Being a mom to teenagers is way harder than toddlers. Whoever said 3 year olds are the worst did not have two hormonal, cranky, moody, weird and smelly teenagers at once. I taxi them around, come home, and stay in my room. I mean, way more than I should. We eat together every night and we chat and then if it is a weekend, and we can agree, we might watch something together, but then, they call their friends and I head back into my cave of safety where I avoid the zombie teenage apocalypse.
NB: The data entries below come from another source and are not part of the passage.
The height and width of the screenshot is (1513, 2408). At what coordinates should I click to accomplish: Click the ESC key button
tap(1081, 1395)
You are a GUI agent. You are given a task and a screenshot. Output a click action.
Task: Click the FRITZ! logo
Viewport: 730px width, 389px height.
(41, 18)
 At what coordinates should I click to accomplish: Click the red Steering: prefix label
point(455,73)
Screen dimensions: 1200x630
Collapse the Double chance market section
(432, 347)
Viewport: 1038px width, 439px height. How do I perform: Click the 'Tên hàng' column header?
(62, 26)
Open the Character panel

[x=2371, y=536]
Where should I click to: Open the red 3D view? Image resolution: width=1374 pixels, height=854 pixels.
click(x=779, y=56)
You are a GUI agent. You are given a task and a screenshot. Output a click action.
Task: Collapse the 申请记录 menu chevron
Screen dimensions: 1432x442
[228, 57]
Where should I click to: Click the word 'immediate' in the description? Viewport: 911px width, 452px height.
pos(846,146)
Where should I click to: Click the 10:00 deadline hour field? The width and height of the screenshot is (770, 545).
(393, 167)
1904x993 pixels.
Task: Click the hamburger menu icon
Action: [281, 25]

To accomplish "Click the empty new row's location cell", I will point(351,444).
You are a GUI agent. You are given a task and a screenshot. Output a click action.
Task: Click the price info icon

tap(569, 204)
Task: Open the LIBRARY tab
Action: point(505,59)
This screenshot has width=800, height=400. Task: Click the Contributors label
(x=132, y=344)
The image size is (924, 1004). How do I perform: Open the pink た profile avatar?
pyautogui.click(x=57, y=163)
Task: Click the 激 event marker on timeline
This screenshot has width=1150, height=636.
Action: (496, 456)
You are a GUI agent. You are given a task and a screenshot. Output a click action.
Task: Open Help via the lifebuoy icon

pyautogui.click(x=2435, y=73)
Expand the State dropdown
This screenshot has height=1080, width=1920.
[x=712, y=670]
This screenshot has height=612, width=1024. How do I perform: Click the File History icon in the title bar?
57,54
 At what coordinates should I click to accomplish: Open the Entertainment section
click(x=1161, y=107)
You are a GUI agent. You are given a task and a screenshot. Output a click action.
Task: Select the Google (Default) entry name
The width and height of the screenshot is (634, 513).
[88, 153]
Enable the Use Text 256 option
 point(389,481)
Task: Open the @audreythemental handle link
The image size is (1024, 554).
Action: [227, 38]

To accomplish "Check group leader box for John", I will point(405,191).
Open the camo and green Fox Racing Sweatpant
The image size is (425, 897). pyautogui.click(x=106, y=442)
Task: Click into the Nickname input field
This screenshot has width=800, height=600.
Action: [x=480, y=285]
Fighting cancer daily sucks. In fact, the name of the book I am working on is called “Cancer Sucks.” It is draining because even on days when I am not having a treatment or a test, I have a million little reminders that bring me down. Luckily, I have not needed surgery or radiation in a few years, but next week I head back to MD Anderson in Houston for a follow up test for an abnormal result from last time. It is so stressful. I wish I could stop thinking about it for a whole day but I cannot. It weighs on me. However, I will have a good test result and get to stop medication for a little bit and I remember that my life is pretty good. I have a long and good marriage. Two healthy, although annoying, kids. I have a good job that I actually like. I learn every day so I don’t get bored. I have great friends, not many, but great. It is a life worth fighting for.